Mélancolie ouvrière_Condition de tournage

Extrait du projet cinématographique de Gérard Mordillat

 

  

Si dans mes romans il n’y a pas de héros au sens masculin du terme, il y a des héroïnes : Dallas dans Les Vivants et les morts, Gigi et Mado dans Notre part des ténèbres, Anath dans Rouge dans la brume, Jenny, Xenia, Saphir etc. dans mes autres livres. Dès la lecture de l’ouvrage de Michelle Perrot, j’ai su que Lucie Baud appartenait à cette famille de femmes dont les combats sont les miens. Qu’elle faisait intimement partie de mon histoire…

 

Il ne restait que très peu de traces de Lucie Baud. Dans un texte publié en 1908 par Le Mouvement socialiste, celle qu’on appelait « la veuve Baud » relatait les grandes grèves qu’elle avait menées dans les filatures de la région grenobloise ; dans une coupure de journal, on trouvait le récit d’une altercation avec Duplan, le propriétaire de la soierie, ailleurs peut-être une photo, mais rien de plus... Son image « se profilait comme une figure énigmatique, aussi fulgurante que fugitive ».

 

(…) Avec Jean-Pierre Guérin (producteur du film), nous (…) voulions la faire renaître, lui donner enfin la place qu’elle méritait dans l’éternel combat contre « l’infinie servitude des femmes » (Rimbaud)… Lui rendre justice.

  

Dans le récit qu’elle donna de sa vie, Lucie Baud s’en tenait aux faits avec une précision, voire une sécheresse de notaire et je m’y suis tenu avec la même rigueur. Dans ce film, rien n’est dit, rien n’est montré de la condition des ouvrières de la soie qui ne soit historiquement attesté.

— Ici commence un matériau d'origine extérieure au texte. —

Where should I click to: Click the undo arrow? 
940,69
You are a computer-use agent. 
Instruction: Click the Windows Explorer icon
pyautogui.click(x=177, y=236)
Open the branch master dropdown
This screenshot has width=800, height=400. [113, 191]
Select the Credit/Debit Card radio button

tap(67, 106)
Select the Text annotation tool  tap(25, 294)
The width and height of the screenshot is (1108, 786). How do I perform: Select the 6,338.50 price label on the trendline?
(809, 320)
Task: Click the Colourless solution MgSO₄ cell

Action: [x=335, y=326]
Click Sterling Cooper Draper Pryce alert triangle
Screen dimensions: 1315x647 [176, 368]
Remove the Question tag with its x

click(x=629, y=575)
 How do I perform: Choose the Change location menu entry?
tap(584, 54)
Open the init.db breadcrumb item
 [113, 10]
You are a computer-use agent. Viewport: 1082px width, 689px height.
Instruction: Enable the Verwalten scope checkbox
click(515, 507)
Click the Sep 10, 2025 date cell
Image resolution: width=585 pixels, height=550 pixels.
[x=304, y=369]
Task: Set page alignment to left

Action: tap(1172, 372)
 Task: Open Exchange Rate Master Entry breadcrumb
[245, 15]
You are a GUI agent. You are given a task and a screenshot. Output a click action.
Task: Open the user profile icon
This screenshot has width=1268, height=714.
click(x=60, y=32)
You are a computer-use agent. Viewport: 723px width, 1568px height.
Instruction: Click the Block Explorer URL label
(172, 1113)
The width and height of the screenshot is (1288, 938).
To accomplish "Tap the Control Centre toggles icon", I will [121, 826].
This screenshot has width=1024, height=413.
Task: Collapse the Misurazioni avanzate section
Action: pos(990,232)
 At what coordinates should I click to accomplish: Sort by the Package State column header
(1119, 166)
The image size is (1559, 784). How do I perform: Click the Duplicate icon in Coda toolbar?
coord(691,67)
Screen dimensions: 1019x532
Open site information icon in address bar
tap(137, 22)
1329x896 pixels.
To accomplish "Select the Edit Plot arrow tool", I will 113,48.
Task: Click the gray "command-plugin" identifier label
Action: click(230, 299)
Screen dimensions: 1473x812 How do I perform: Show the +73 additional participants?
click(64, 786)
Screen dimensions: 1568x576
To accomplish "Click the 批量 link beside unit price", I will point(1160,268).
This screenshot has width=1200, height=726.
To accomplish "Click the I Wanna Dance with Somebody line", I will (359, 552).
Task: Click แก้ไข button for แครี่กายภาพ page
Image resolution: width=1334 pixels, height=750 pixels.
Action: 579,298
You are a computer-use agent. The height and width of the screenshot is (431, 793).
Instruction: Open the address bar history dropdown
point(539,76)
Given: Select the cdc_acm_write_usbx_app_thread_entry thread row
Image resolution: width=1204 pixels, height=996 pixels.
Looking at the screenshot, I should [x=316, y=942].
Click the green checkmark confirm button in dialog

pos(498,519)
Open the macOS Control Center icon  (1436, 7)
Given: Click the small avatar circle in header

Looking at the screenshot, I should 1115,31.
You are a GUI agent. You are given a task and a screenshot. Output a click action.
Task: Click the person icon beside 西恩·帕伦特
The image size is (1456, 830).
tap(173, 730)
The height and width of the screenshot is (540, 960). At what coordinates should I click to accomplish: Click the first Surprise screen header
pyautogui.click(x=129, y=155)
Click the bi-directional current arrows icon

C’était donc entre les lignes qu’il fallait entendre les émotions qui traversaient Lucie Baud, la violence des combats qui la meurtrissaient, ses doutes, ses enthousiasmes, cette « mélancolie » si justement pointée par Michelle Perrot.

 

Combattante, Lucie Baud était aussi une mère de famille, une veuve de trente-cinq ans dont les sentiments, les pensées, les colères, les élans devaient nourrir chaque plan du film. Pour rendre sensible cette dimension secrète du texte, pour éclairer ses ombres, j’ai choisi de me tourner vers les airs populaires qui, du « Temps des Cerises » aux blues des esclaves noirs américains, de tout temps, sur tous les continents, ont exprimés les douleurs, les révoltes, les espoirs des peuples.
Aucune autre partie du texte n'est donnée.